IMO it still does save time generally but it’s not as much of a huge gain if you’re doing this.
I will admit there are occasional times after iterating so much I’m not sure if I’ve even saved time because going from “it works” to “it’s up to quality” takes so long
I've run a few experiments where I give it well-defined small side projects where I have a good idea of what I would do and how long it would take, and I time the process from start to finish.
So far, it's been pretty underwhelming--on par or slower, and it's definitely more frustrating lol.
Honestly, the only killer feature I found so far is overcoming ADHD activation energy lol. Getting annoyed with the idiot robot screwing up the Terraform migration is apparently a good way to get me to finish a Terraform migration.
It saves so much time! Think of the best find and replace and autocomplete and macro and every other possible super tool you use and roll everything into one. The design phase of any significant feature pales in comparison to all of the (now fully automated) tasks that you can just hand off to the agent to do nearly instantly and perfectly.

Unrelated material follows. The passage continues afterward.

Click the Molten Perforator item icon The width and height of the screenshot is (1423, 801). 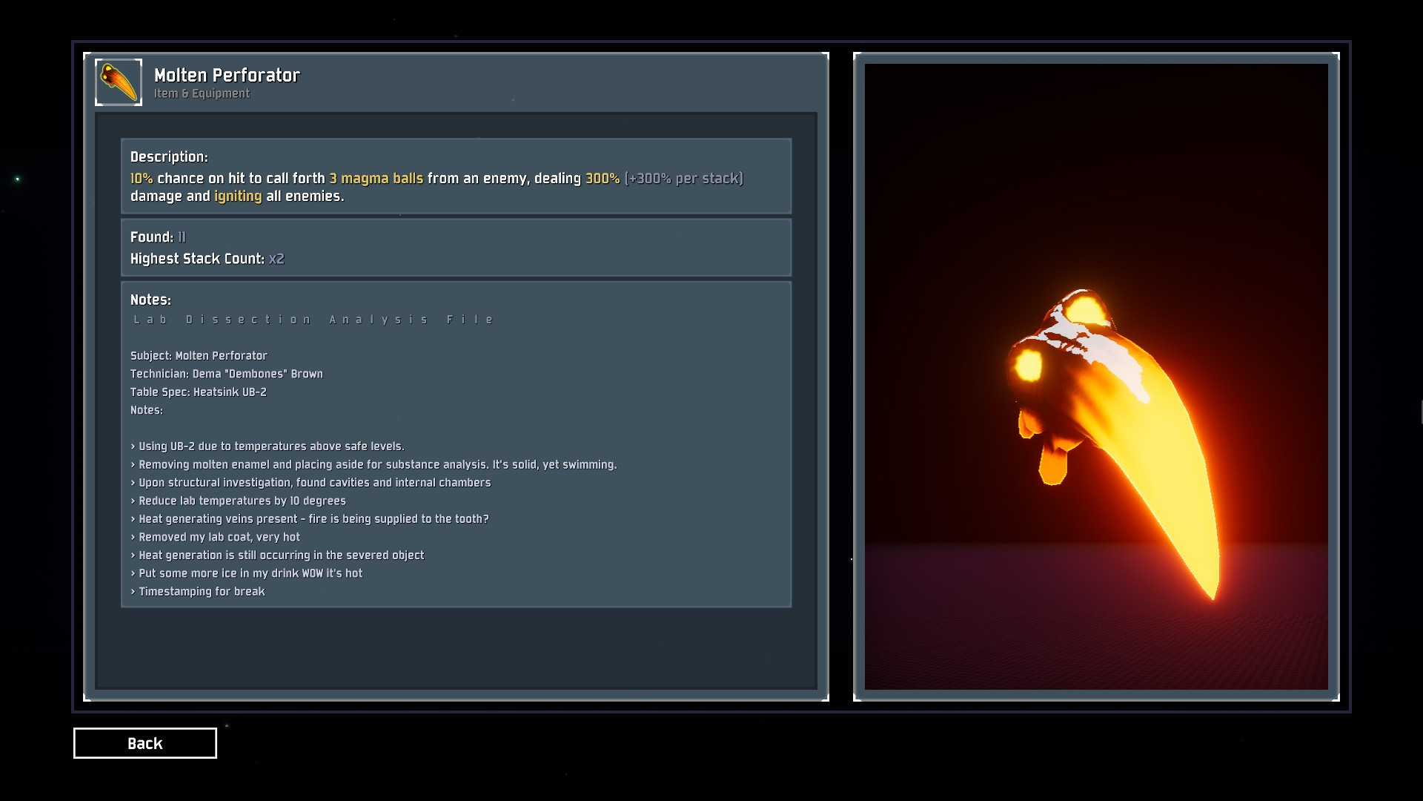click(x=119, y=82)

Actually ignore my comment I misunderstood the premise. I meant not vibe coding is the way to save time with production issues. Not the other way around!
If you are coding by hand like the old days you are probably not literally writing everything from scratch anyway, you are copy pasting a bunch of shit off google and stackoverflow or installing open source libraries.
I also reuse a lot of my own code. Either from libraries I built or just directly copy pasting (like boilerplate code for setting up the basics of something in my style).